Follow the steps to successfully complete the form online.
- Press the ‘Get Form’ button to access the Fair Hearing Request Form For AHCCCS/ALTCS Service Denials and open it in the editor.
- Enter the AHCCCS/ALTCS member's information in the designated fields. Include the member's full name, address, city, state, zip code, AHCCCS ID number, date of birth, and contact phone number.
- If the person filing the appeal is different from the member, provide their information as required, including their name, address, city, state, zip code, phone number, and their relationship to the member.
- Fill out the section regarding the fair hearing request. Record the date you filed your appeal and the appeal number given to you. You must also note the date when your health plan denied your appeal, as you need to file this request within 30 days of that decision.
- In the space provided, explain your reasons for requesting a fair hearing. Be thorough and clear in your explanation. If necessary, you can use the back of the form or attach additional pages.
- Indicate whether you would like your services to continue during the appeal process by checking 'Yes' or 'No'. If you choose 'Yes', remember that the appeal must be filed within 10 days of the decision.
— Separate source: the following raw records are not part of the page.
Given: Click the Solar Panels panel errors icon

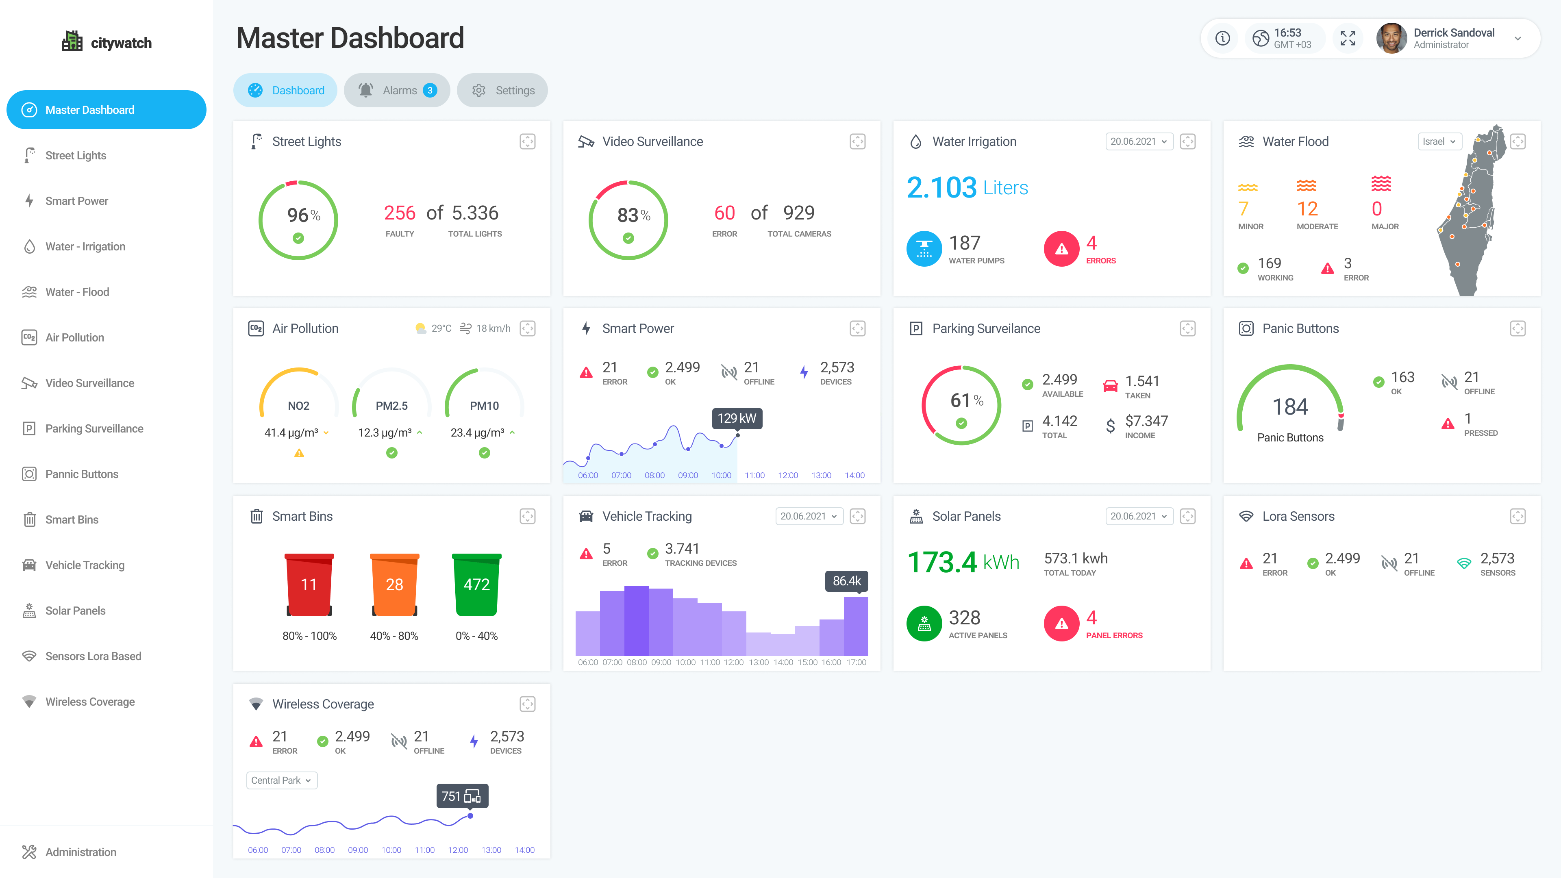Looking at the screenshot, I should pyautogui.click(x=1061, y=624).
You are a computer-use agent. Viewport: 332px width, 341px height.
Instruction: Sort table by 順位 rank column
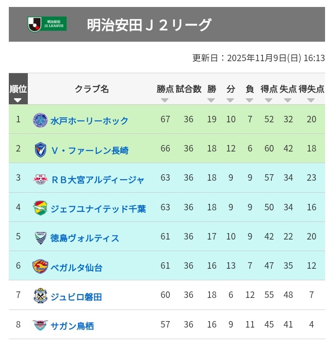pos(18,100)
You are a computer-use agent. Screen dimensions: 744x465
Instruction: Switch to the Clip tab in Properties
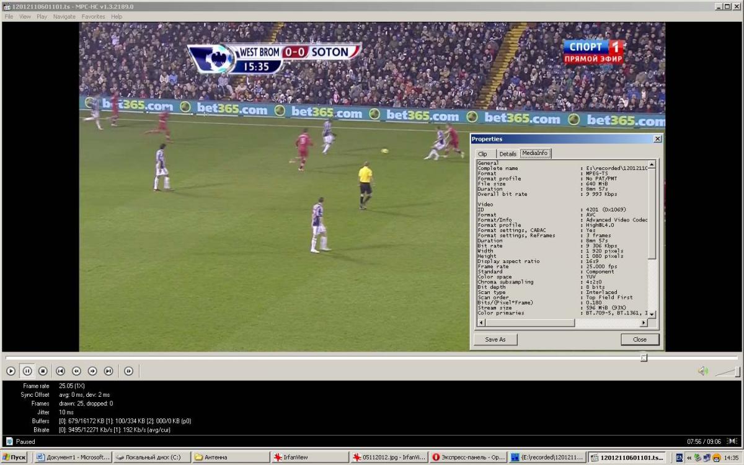[x=482, y=154]
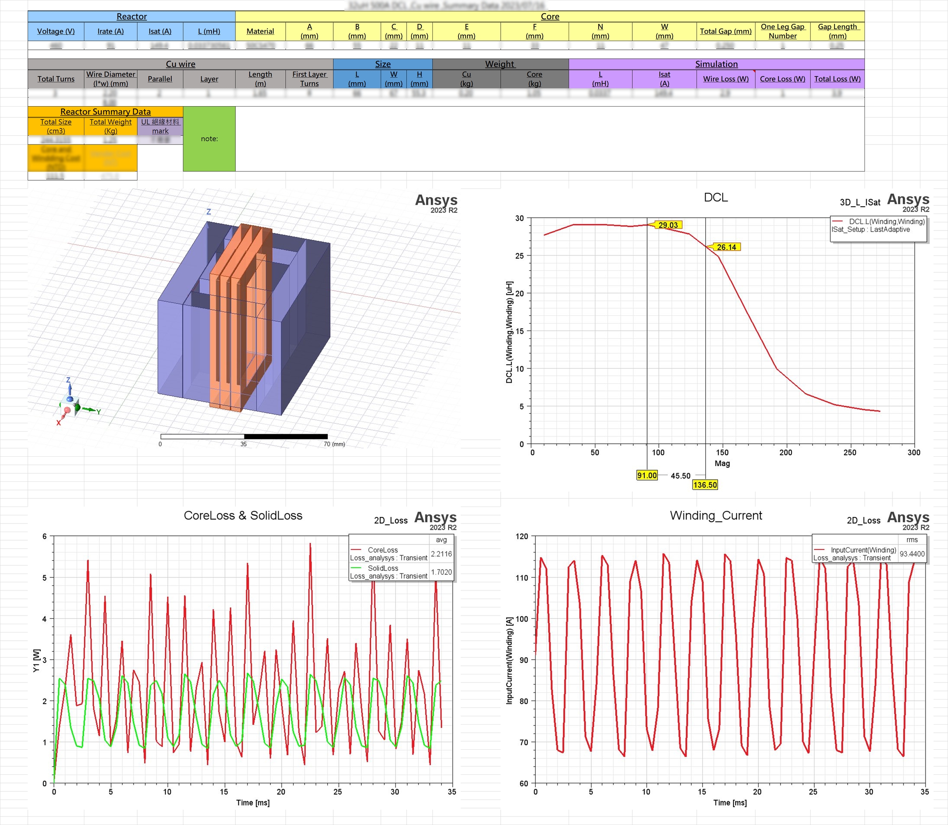Click the 136.50 x-axis marker value
The image size is (948, 825).
click(x=704, y=485)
- If applicable, indicate if you are requesting an expedited fair hearing by checking 'Yes' or 'No'. If you are seeking an expedited process, it is recommended that you attach supporting documentation from the member's doctor.
- Sign the form, including the date of your signature. Ensure that the signature is from the AHCCCS/ALTCS member, their guardian, or parent. If signed by someone else, attach the necessary documentation of authority.
- Complete the appeal filed with section, noting the health plan's name and address where the appeal is submitted. Indicate how the appeal was filed: via certified mail, fax, US mail, or hand delivery.
- Before finalizing, make sure to keep a copy of the completed form for your records. Then, save your changes in the editor and download or print the form for submission.
Complete your Fair Hearing Request Form online today and ensure your appeal is filed correctly.
To qualify for AHCCCS, most people must meet several basic requirements: Be under 65 years old. You can be 65 or older if you are the parent or caretaker of a child. Not be eligible for Medicare. ... Be a U.S. citizen or meet specific noncitizen requirements, and. Have income below certain limits.